Diffusion Models and Normalizing Flows: A Unified View

1. Two paradigms, one transport perspective

Normalizing flows: learn invertible map T_θ such that x = T_θ(z), z ~ p₀, with exact likelihood via change of variables.
Diffusion models: define forward noising process and learn reverse-time denoising dynamics.

Both can be seen as transporting a simple base distribution to data.

2. Normalizing flow objective

For invertible T_θ,

log p_θ(x) = log p₀(T_θ^{-1}(x)) + log|det J_{T_θ^{-1}}(x)|

Training maximizes exact log-likelihood.

For continuous normalizing flows (CNFs), with ODE

dx_t/dt = v_θ(x_t, t)

the log-density evolves as

(d/dt) log p_t(x_t) = -\nabla\cdotv_θ(x_t, t)

3. Diffusion ELBO and score matching

Forward SDE:

dx_t = f(t)x_t dt + g(t)dW_t

Reverse-time SDE:

dx_t = [f(t)x_t - g(t)²\nabla_x log p_t(x_t)]dt + g(t)dW̄_t

Score model s_θ(x, t) ≈ ∇_x log p_t(x) is trained with denoising score matching objective

L_DSM(θ) = E_{t,x₀,ε}[w(t)||s_θ(x_t, t) - ∇_{x_t} log p(x_t|x₀)||²]

4. Theorem: probability flow ODE equivalence

For the forward SDE above, define ODE

dx_t/dt = f(t)x_t - (1/2)g(t)²\nabla_x log p_t(x_t)

Theorem 1.

The ODE has the same marginal densities p_t as the SDE.

The SDE density follows a Fokker-Planck PDE:

\partial_t p_t = -\nabla\cdot(fx p_t) + (1/2)g²Δ p_t

For the deterministic ODE with velocity

v_t(x) = f(t)x - (1/2)g(t)²\nablalog p_t(x)

the continuity equation gives

\partial_t p_t = -\nabla\cdot(v_t p_t) = -\nabla\cdot(fx p_t) + (1/2)g²\nabla\cdot(p_t\nablalog p_t) = -\nabla\cdot(fx p_t) + (1/2)g²Δ p_t

Thus PDEs match; marginals coincide. □

5. Relation to flows

Probability-flow ODE induces a continuous flow with instantaneous change-of-variables

(d/dt) log p_t(x_t) = -\nabla\cdotv_t(x_t)

which is exactly CNF machinery, but with vector field tied to score dynamics.

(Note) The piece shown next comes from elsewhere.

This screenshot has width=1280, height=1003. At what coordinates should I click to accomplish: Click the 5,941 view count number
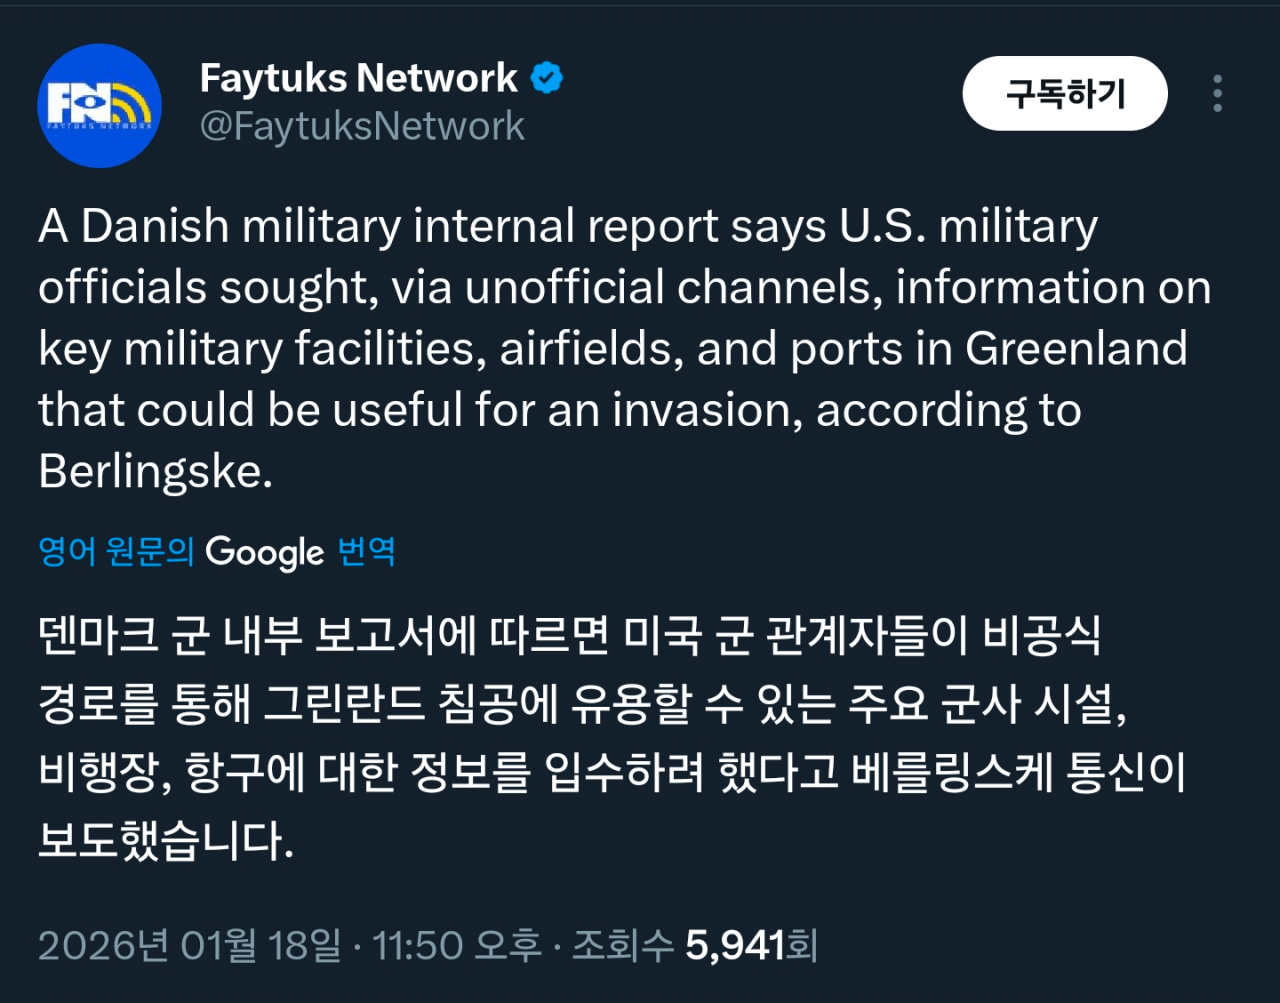pyautogui.click(x=735, y=945)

Therefore diffusion can be interpreted as learning a flow field through score estimation rather than direct Jacobian-parameterized transport.

6. Likelihoods, speed, and inductive bias

Flows: exact likelihood, invertibility constraints, sometimes less expressive per FLOP.
Diffusion: flexible, strong sample quality, expensive sampling unless accelerated.
Hybrid methods: flow matching, rectified flows, consistency distillation reduce sampling steps while preserving transport interpretation.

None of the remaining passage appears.